Una recensione presuntuosa come Emma Dante
Ci sono quelle persone che si fissano su un’idea “Emma Dante la presuntuosa”. Ci sono quelle che cambiano opinione “Però è un gran film”. Ci sono quelle che non si fanno influenzare dal pensiero comune “Molto interessante, qualche imperfezione”. Ci sono quelle che decidono di accettare l’opinione di massa “Bellissimo” / “Inguardabile”.
Il contesto è importante. Vedere un film come Via Castellana Bandiera a Firenze dovrebbe essere un’esperienza trascendentale. A Palermo è troppo facile, invece. Devi essere davvero fortunato nel ritrovarti all’interno di una sala cinematografica con delle persone che, in assoluto silenzio, guardino insieme a te la pellicola con rispetto ed osservanza. Io, tanto fortunato non sono stato: l’uomo dietro di me commentava di tanto in tanto, a voce alta, alla propria vicina di poltrona, la Palermo che riconosceva, come se non avesse alcun filtro cerebrale e, giunti alle scene finali, un gruppo di ventenni iniziava a fare normalmente chiasso, mentre i condizionatori si azionavano tutti sparati sul mio povero collo, “latata” destra. Sui titoli di coda la gente si alzava e se ne andava. Nel frattempo avevo il solito timore che l’addetto potesse accendere le luci, perché ero ancora dentro il film. Le luci mi avrebbero intimato di uscire, come quando la sveglia al mattino ti comunica che è l’ora di iniziare una nuova giornata nel mondo reale.

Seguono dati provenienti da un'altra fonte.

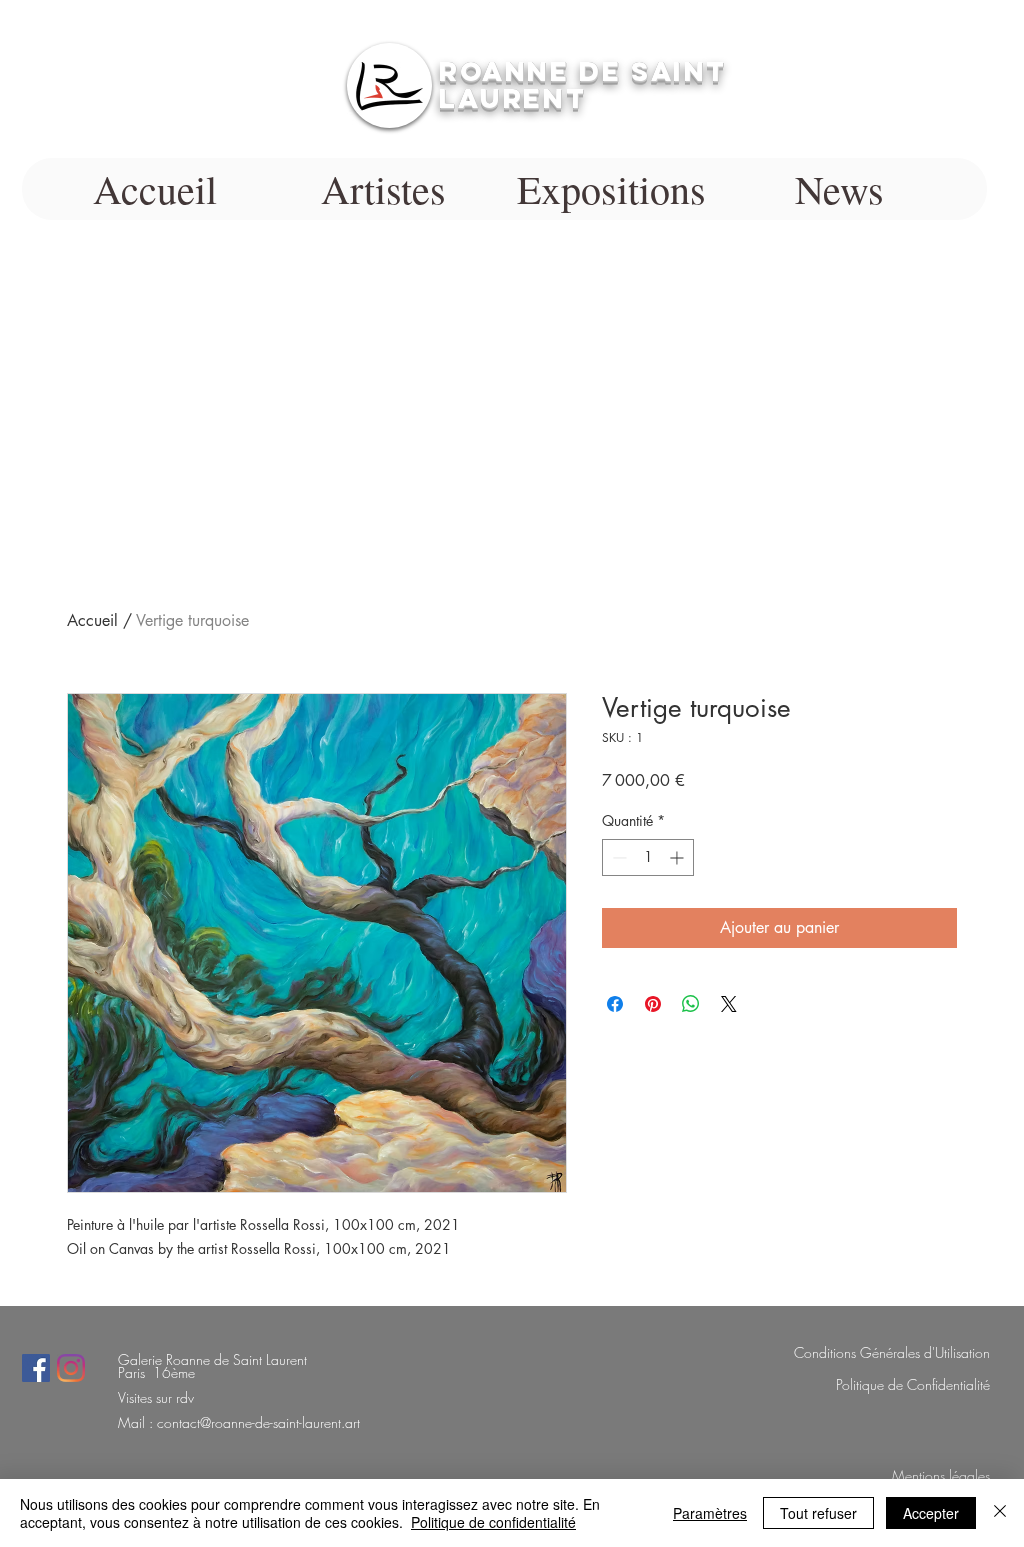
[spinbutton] (648, 857)
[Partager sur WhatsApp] (691, 1004)
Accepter (931, 1513)
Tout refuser (818, 1513)
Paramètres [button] (710, 1513)
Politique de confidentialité (493, 1522)
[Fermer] (1000, 1513)
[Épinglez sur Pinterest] (653, 1004)
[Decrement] (617, 857)
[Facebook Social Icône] (36, 1368)
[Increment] (678, 857)
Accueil (92, 620)
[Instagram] (71, 1368)
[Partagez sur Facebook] (615, 1004)
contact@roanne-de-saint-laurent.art (258, 1422)
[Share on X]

Le luci arrivano, eccole, e dopo anni so come comportarmi. Mi mantengo immobile, leggo fino alla fine i titoli, finché non rimaniamo in pochi intimi. Qualcuno è stato così coraggioso da battere le mani e, non avendo ricevuto riscontro, torna sui suoi passi. In genere i film importanti ti lasciano di stucco o ti imprimono quella stramba espressione del viso che non si sa cosa vuol comunicare: solo un insieme di cose, un «mah» di quelli positivi che aspettano la passeggiata, anche sotto una pioggia incessante, per potersi convertire in parole, elucubrazioni mentali, riflessioni a caldo, spesso dettate dal sentimento, perché lo schermo grande del cinema riesce sempre ad ingigantire le sensazioni, anche se il film lo rivaluterai in negativo. Qualcuno iniziava a commentare camminando, a fare le proprie recensioni personali, libere, presuntuose come la stessa Emma Dante. Probabilmente c’è un comma specifico nella nostra Costituzione che recita «ognuno è libero di recensire ciò che vuole, ergendosi soprattutto a specialista del settore».
La maggior parte dei palermitani reagisce in modo particolare di fronte ad una rappresentazione della propria città: si diverte, ride e si intenerisce. Si ritrova persino a sfotterla. Come se Palermo fosse inevitabilmente o il salotto buono o quello cattivo; la borghesia e il suo dialetto italianizzato o, dall’altro lato del mondo, il ghetto del centro storico, dei quartieri popolari. Le due Palermo (in realtà sono molte di più) si guardano con ostilità, con invidia, con rispetto, con indifferenza. Ecco cosa ho capito guardando questo film. La maggior parte della gente non può assolutamente averlo capito. Tu che vivi in via Dante non puoi comprendere a quali regole devi sottostare in via Mendola, tu che vivi in via Notarbartolo non potrai sapere come si sopravvive in via delle Pergole. Perciò eccolo il sentimento di distacco di chi va a vedere un film come questo, che parla di Palermo e non. Quelli che sbraitano, che si mettono con la panza di fuori, che bevono birra al posto dell’acqua, che usano le maniere forti, che sembrano mafiosi, che sembrano paesani, un’altra razza, altro carattere, altri usi e costumi, come è facile non capire che il film sta parlando proprio di te? Questi spettatori sprovveduti provano tenerezza e compassione nei confronti di quelle realtà piccole e arretrate dove il tempo si è fermato al dopoguerra e non si curano del fatto che questa realtà sta a due passi dalla loro abitazione. Ci ridono su perché pensano che sia una finzione, l’estremizzazione dei tratti veraci della comicità o dell’idiozia meridionale. Ma se si provasse a bere il caffè amaro talvolta, se si provasse a fermare l’attimo riprodotto con l’arte per capirne il senso, rispettandone i momenti di silenzio e di caos, forse un film su Palermo (e non) apparirebbe meno una rappresentazione sguaiata e perlopiù un buco della serratura, da dove spiare che cosa siamo stati ieri, oggi, e forse anche domani. Ci diamo una mossa?